======== Material supplied

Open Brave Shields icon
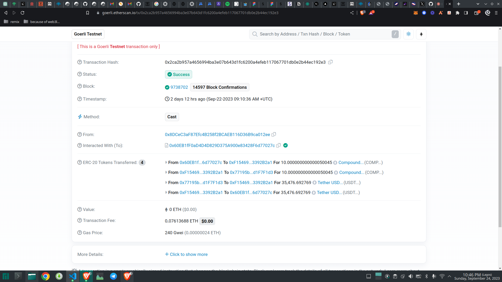 [362, 13]
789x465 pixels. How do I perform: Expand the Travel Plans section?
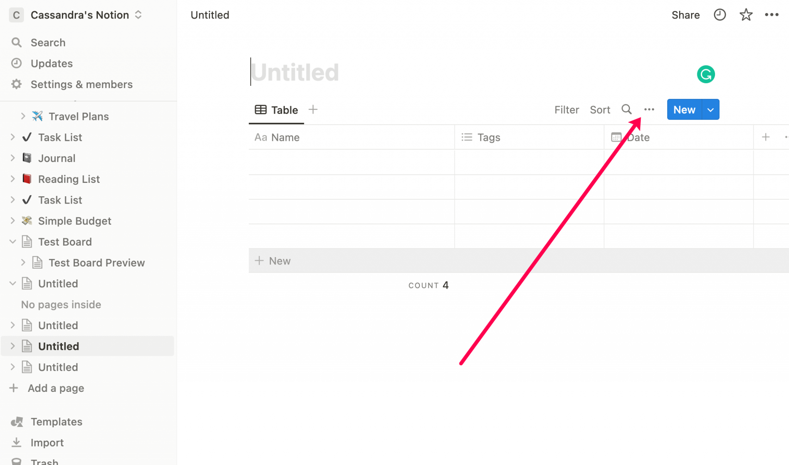pos(23,116)
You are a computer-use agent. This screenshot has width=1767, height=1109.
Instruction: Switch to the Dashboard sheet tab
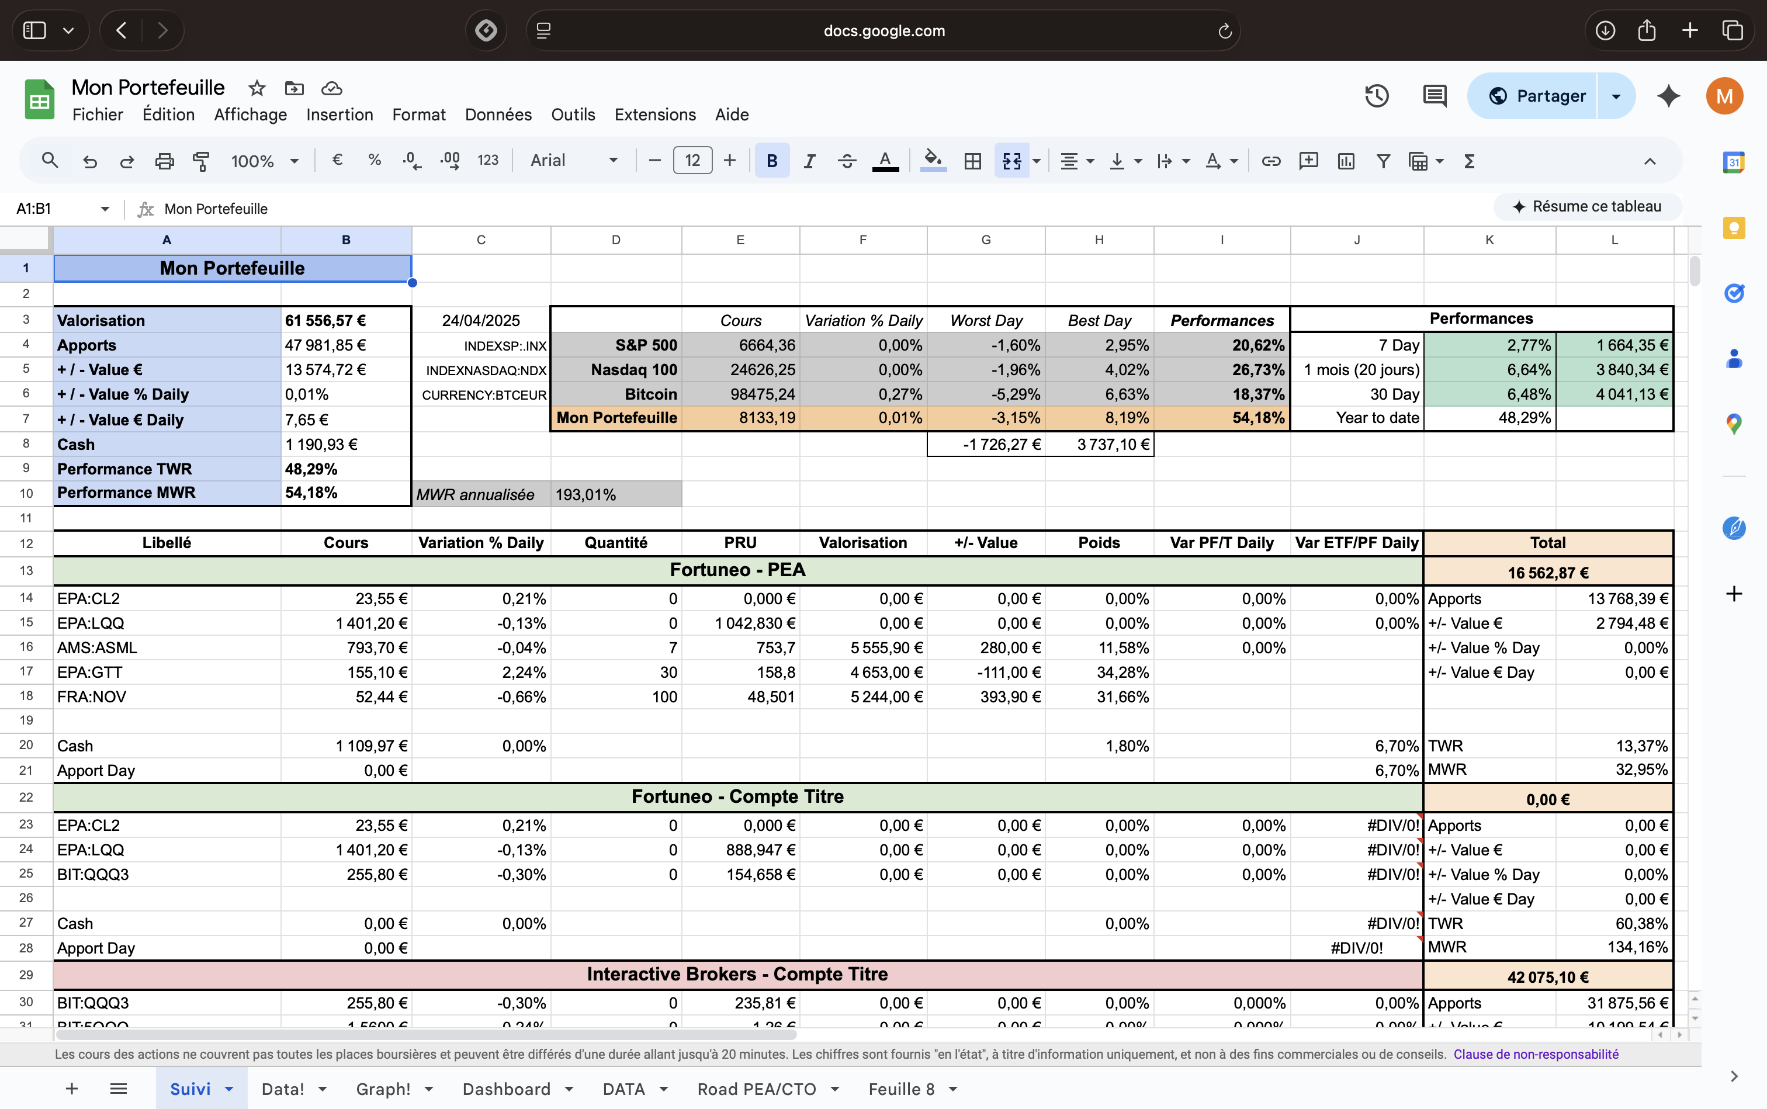506,1089
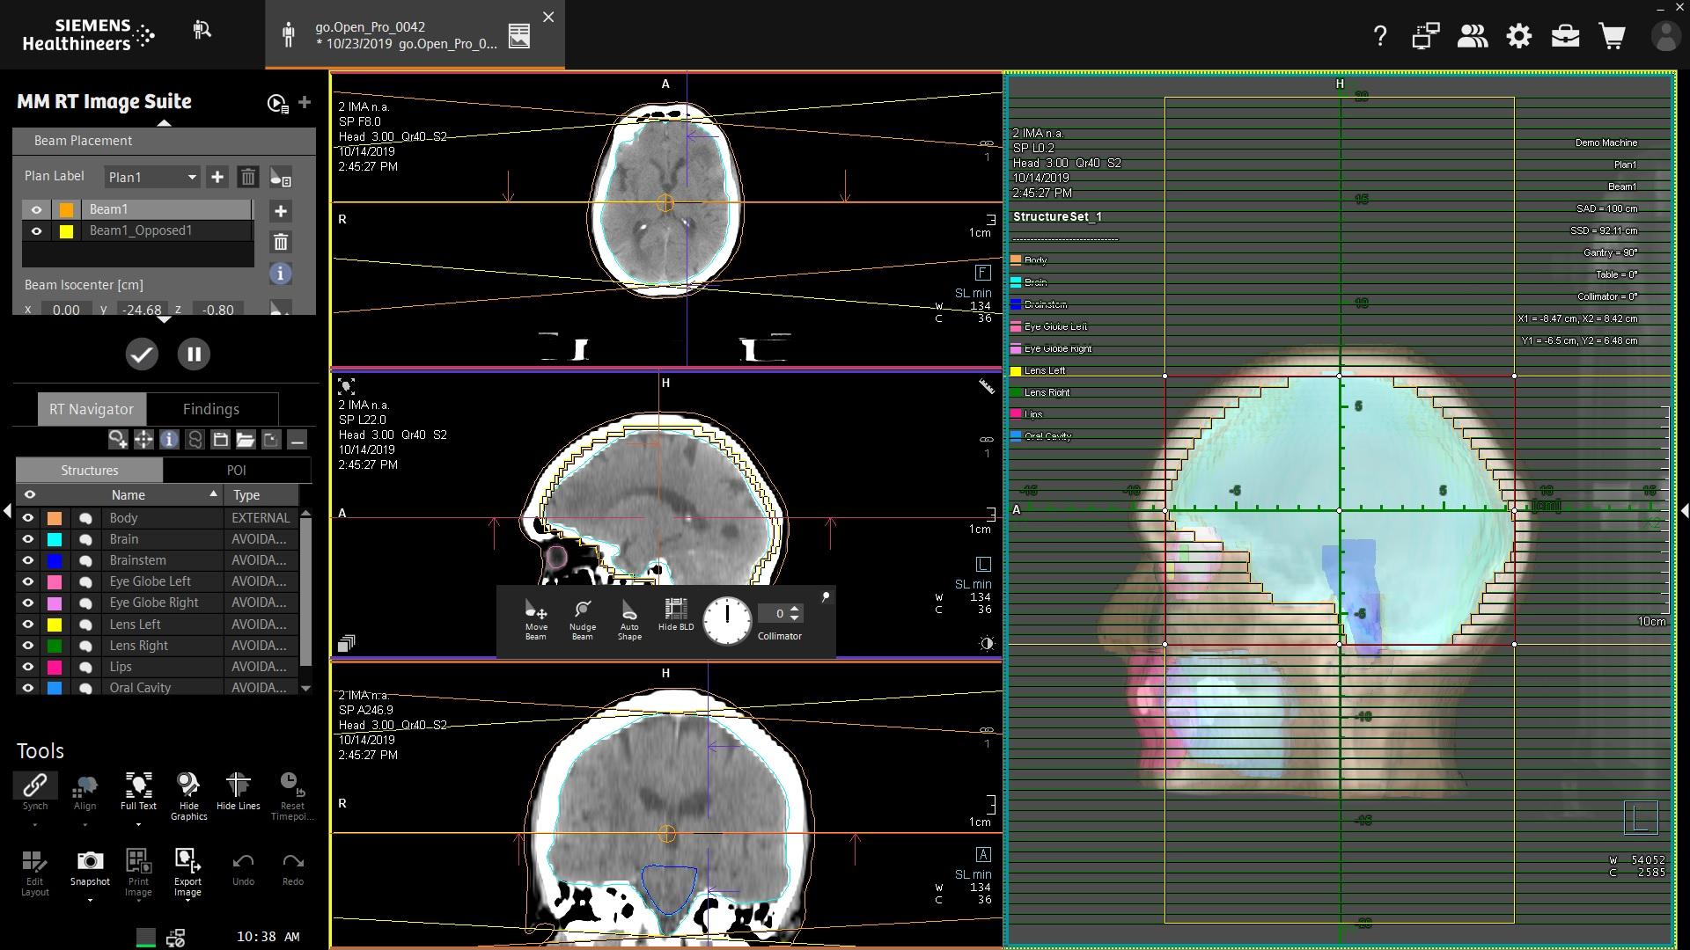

================

Write out, word for word, only the lines from the one containing "You are a computer-use" to the end of the data above; the pictures stay out.

Solution to the exercise.
You are a computer-use agent. This screenshot has width=1767, height=1109.
Instruction: Switch to the Dashboard sheet tab
506,1089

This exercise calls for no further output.